OBIETTIVO DEL COMPITO - Nel testo su Edith Piaf, che cosa significa la parola "Piaf" nell'argot parigino?

───── TESTO DI STUDIO

Chiudo gli occhi e mi lascio trasportare dalle suadenti note della Mome Piaf, uno dei tanti pseudonimi della cantante meglio conosciuta come Edith Piaf.

Tragica la sua storia, ma grande ed unica la sua musica. È stata attiva tra gli anni Trenta e i Sessanta dello scorso secolo, e la sua voce continua a cantare nei bistrot e nelle rues della città da lei tanto amata. Canzoni che ci riportano ad una Parigi di fine anni ’30, dei lampioni a gas, delle ballerine Charleston nei Caffè, delle automobili d’epoca e delle signore dagli abiti eleganti e raffinati. Pilastro della cultura francese, ha portato in tutto il mondo la passionalità e la dolcezza del suo popolo.

Come dimenticare “La vie en rose”, “La foule” o “Paris”? Come non ripensare all’amore che lei cantava, nei suoi concerti e negli spettacoli, ma che tanto le ha distrutto il cuore?

Già da bambina, nata da artisti di strada, Edith Giovanna Gassion canta per sopravvivere. Viene salvata dalla miseria a 20 anni da un impresario, Louis Leplée, grazie al quale debutta, diventando un fenomeno internazionale. Assume il nome di “Piaf”, che nell’argot parigino significa “passerotto”. Ed è così che viene definita, un piccolo usignolo in grado di modulare dolcemente la voce, ma anche di usarla con toni aspri e rabbiosi.

──────────
───── DATI ESTRATTI

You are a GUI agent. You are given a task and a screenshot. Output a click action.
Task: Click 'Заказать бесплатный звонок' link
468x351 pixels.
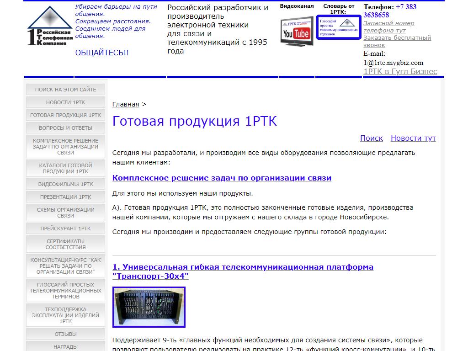(x=397, y=41)
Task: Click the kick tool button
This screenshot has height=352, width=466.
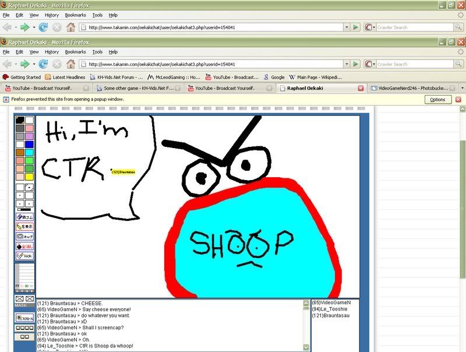Action: click(x=24, y=255)
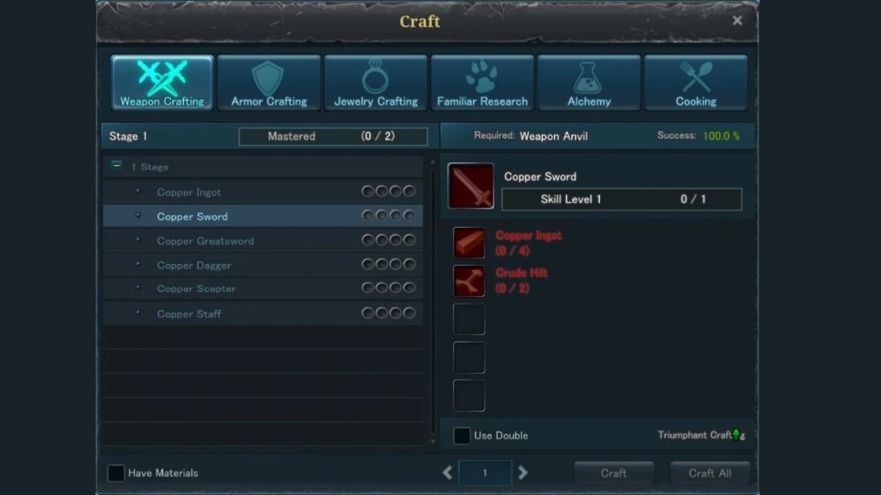Switch to the Weapon Crafting tab
881x495 pixels.
pyautogui.click(x=162, y=83)
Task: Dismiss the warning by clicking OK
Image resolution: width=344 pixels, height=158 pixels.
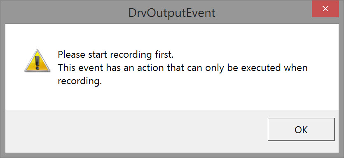Action: pos(301,130)
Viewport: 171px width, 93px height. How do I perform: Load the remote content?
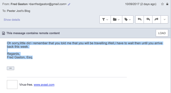click(162, 33)
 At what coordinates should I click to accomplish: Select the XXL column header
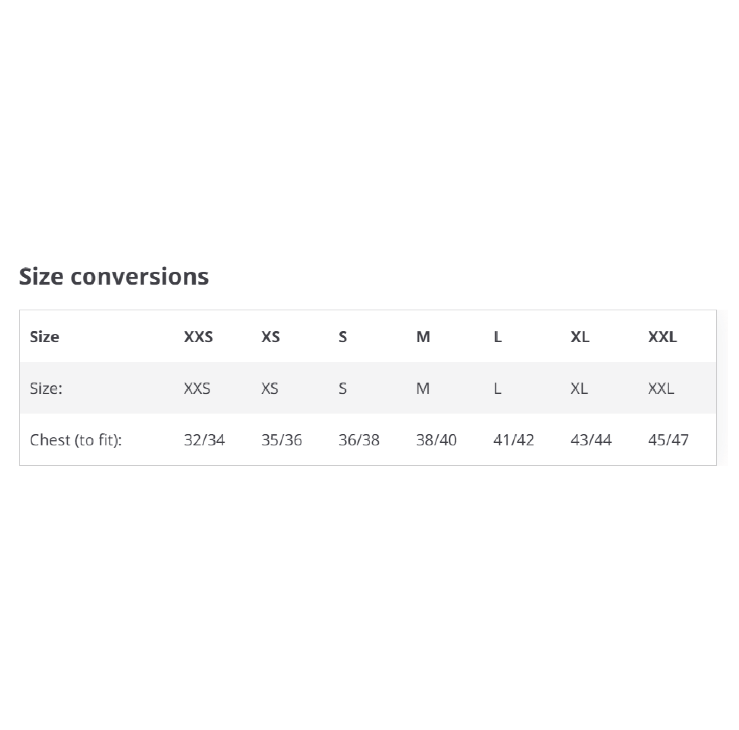(x=662, y=337)
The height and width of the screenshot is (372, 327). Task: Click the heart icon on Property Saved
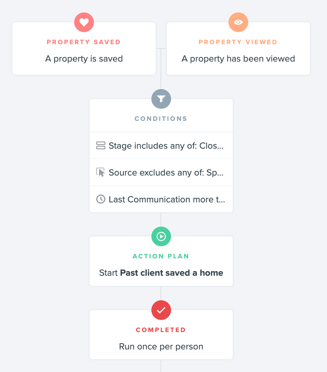(x=84, y=22)
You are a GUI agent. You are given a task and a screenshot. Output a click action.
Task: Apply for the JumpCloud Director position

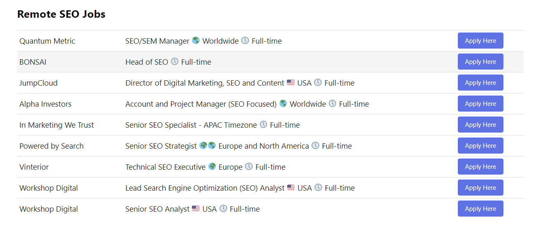tap(480, 83)
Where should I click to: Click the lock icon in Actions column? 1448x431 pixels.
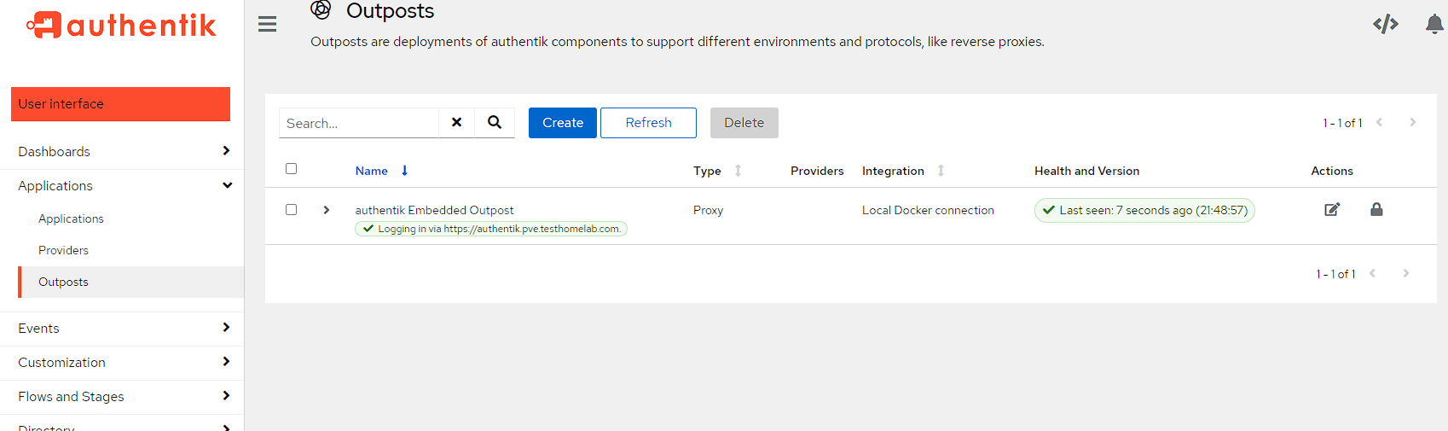pyautogui.click(x=1376, y=210)
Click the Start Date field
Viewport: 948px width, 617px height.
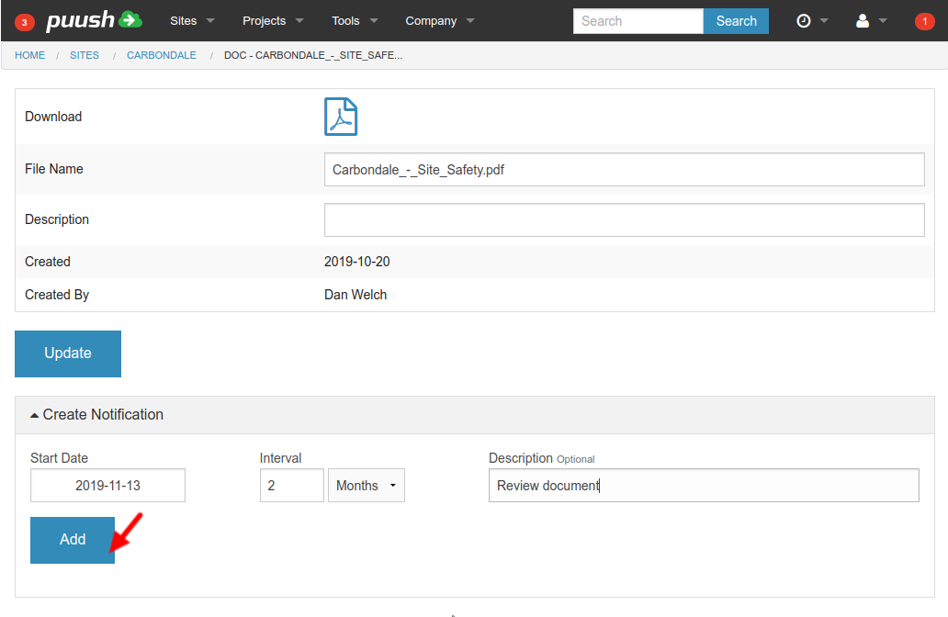pyautogui.click(x=107, y=486)
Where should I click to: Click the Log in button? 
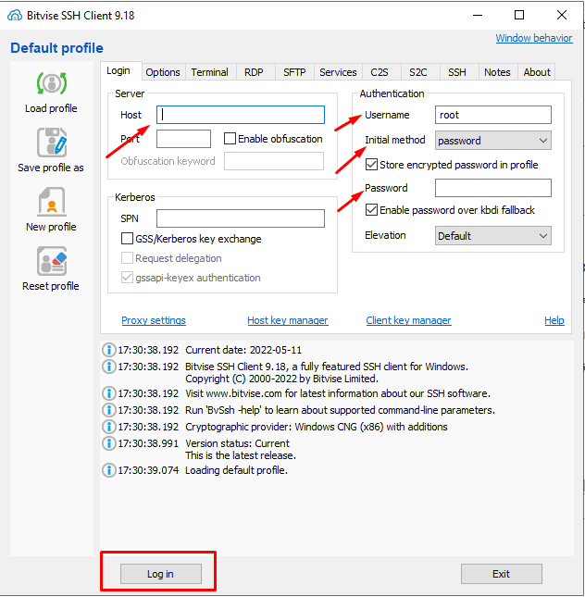pos(161,574)
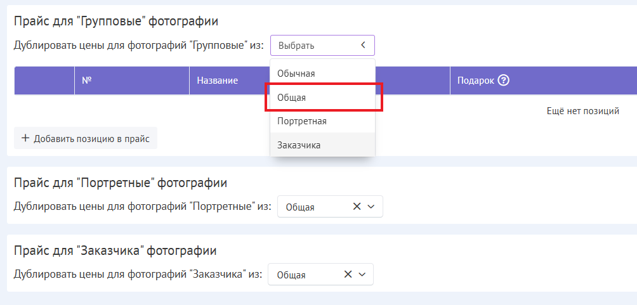Choose Обычная from the open list

coord(296,74)
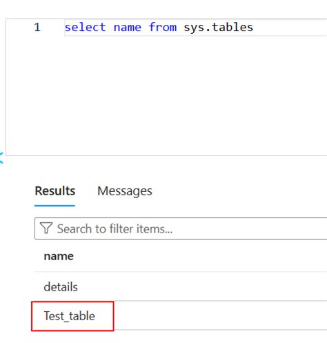The image size is (327, 343).
Task: Place cursor on the select keyword
Action: pyautogui.click(x=86, y=27)
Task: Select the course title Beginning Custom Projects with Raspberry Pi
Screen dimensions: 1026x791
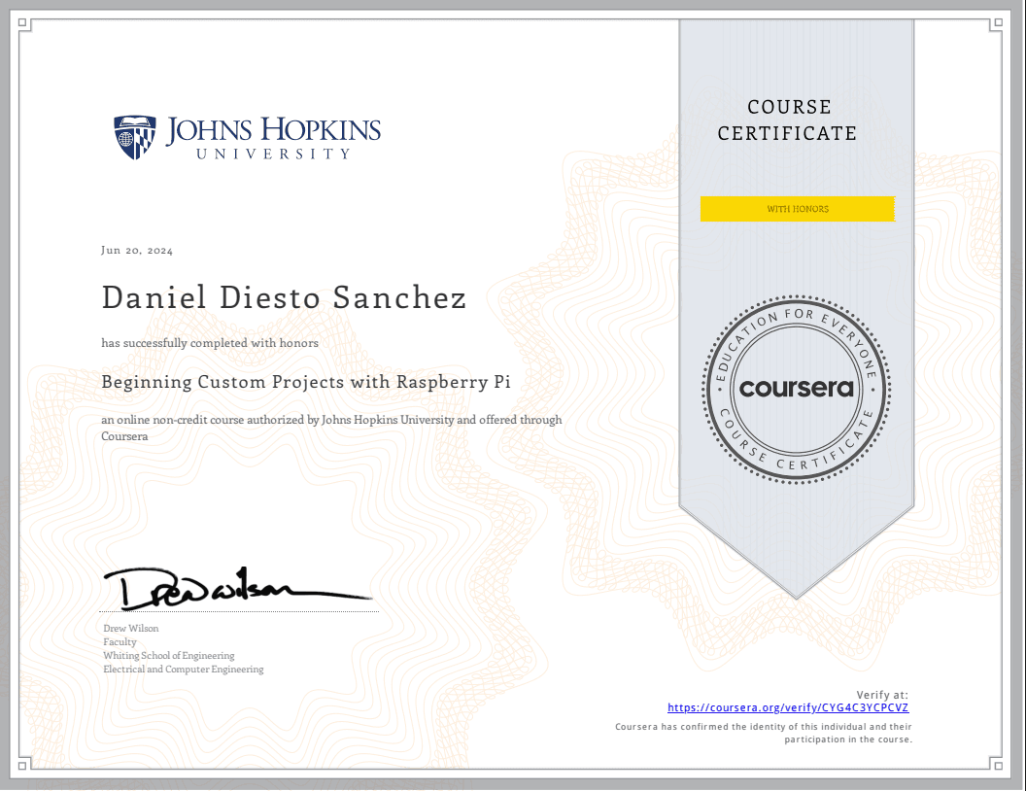Action: coord(306,382)
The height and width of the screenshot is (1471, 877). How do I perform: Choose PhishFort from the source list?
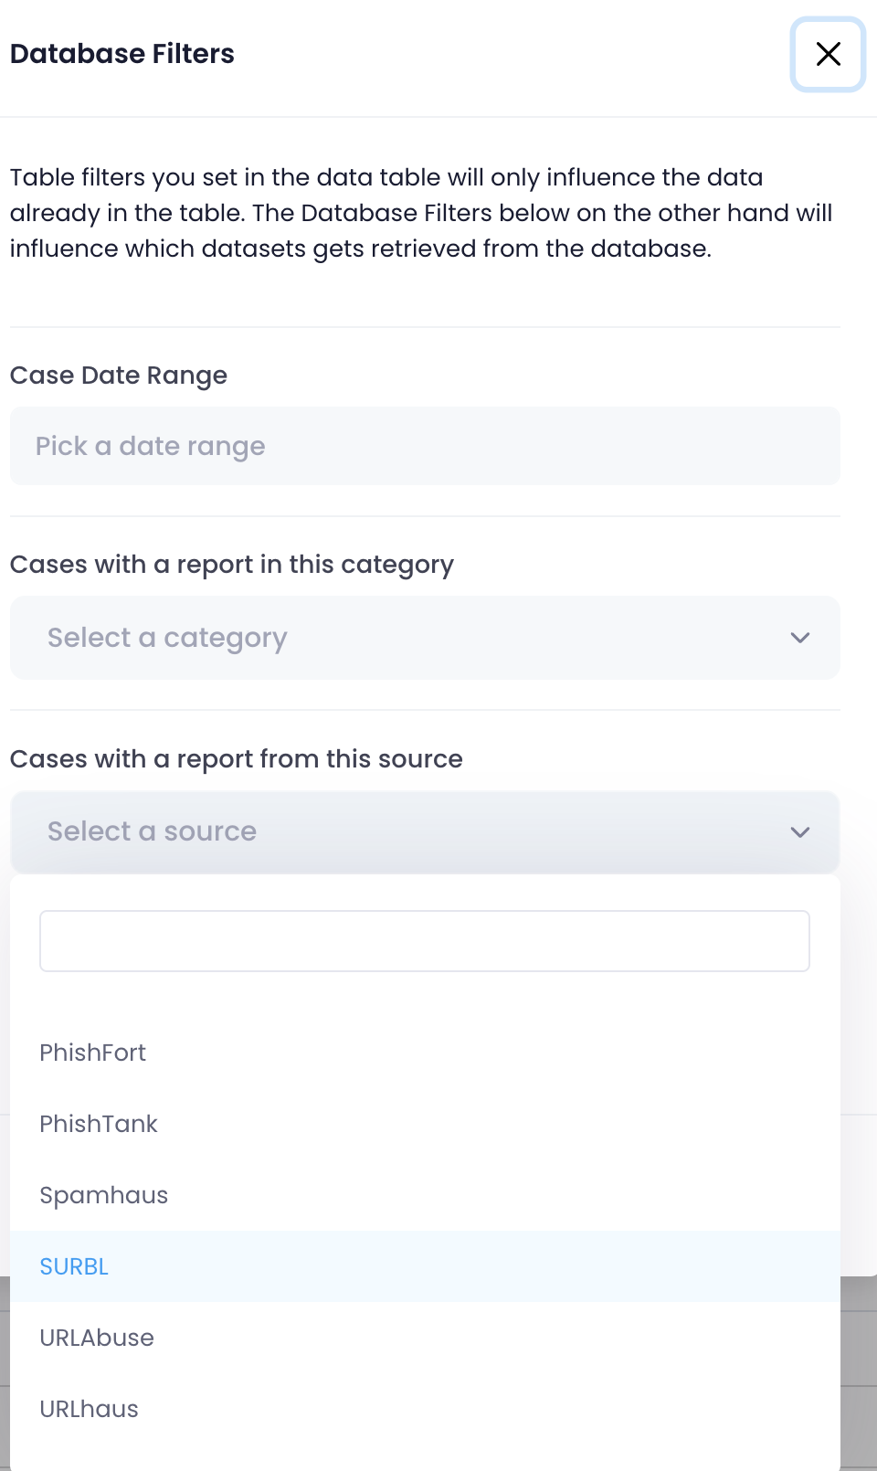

──────────

SOLUZIONE SCRITTA - "Piaf" significa "passerotto".